A producer assigns three roles to 20 actors. Roles were younger boy, old man and disable man. Find probability that 2 or more actors perform old man in the film.
P(X > 2) = ?
P(X > 2) = 1 - [P(X = 1) + P(X = 0)]
P(X > 2) = 1 - P(X = 1) - P(X = 0)
Here , we have to use the formula `P(X = x) = (nCx) p^x q^(n-x)
Here, x = 2, n = 20, q = 1 - p
What would be the value of p here ?`
As we do not have any other information about the distribution of the roles, we can assume they are distributed uniformly. Unless we consider roles in the movies to know more about the distribution.

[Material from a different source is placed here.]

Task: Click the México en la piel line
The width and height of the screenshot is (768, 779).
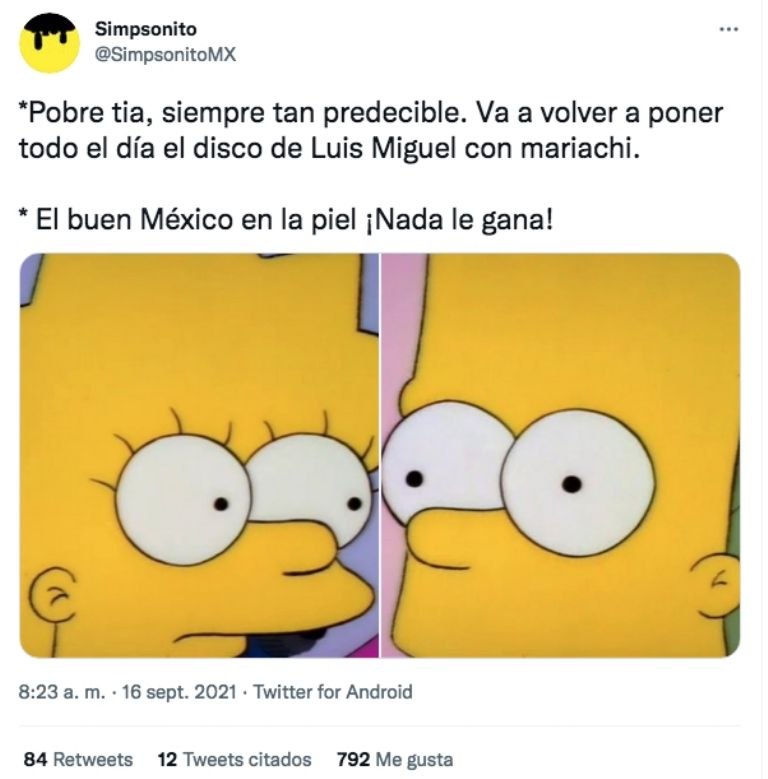Action: click(x=286, y=219)
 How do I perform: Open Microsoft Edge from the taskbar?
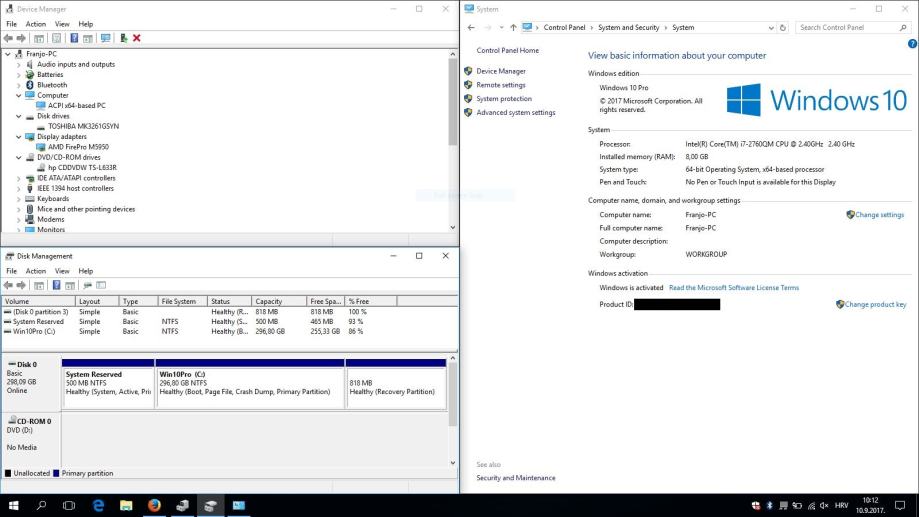point(98,505)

Hence, We have: $$\mathbb{P}(X=2) = \frac{\binom{20}{2}2^{18}}{3^{20}} = \binom{20}{2} \left(\frac{2}{3}\right)^{18}\left(\frac{1}{3}\right)^{2}$$ $$\mathbb{P}(X=1) = \frac{\binom{20}{1}2^{19}}{3^{20}}=\binom{20}{1} \left(\frac{2}{3}\right)^{19}\left(\frac{1}{3}\right)^{1}$$ $$\mathbb{P}(X=0) = \frac{2^{20}}{3^{20}} = \binom{20}{0} \left(\frac{2}{3}\right)^{20}\left(\frac{1}{3}\right)^{0}$$ In the above, we choose actors for the old man role, and the others take the other two roles respectively. Now: $$\mathbb{P}(X>2) = 1 - \left(\mathbb{P}(X = 0) + \mathbb{P}(X = 1) + \mathbb{P}(X=2)\right)$$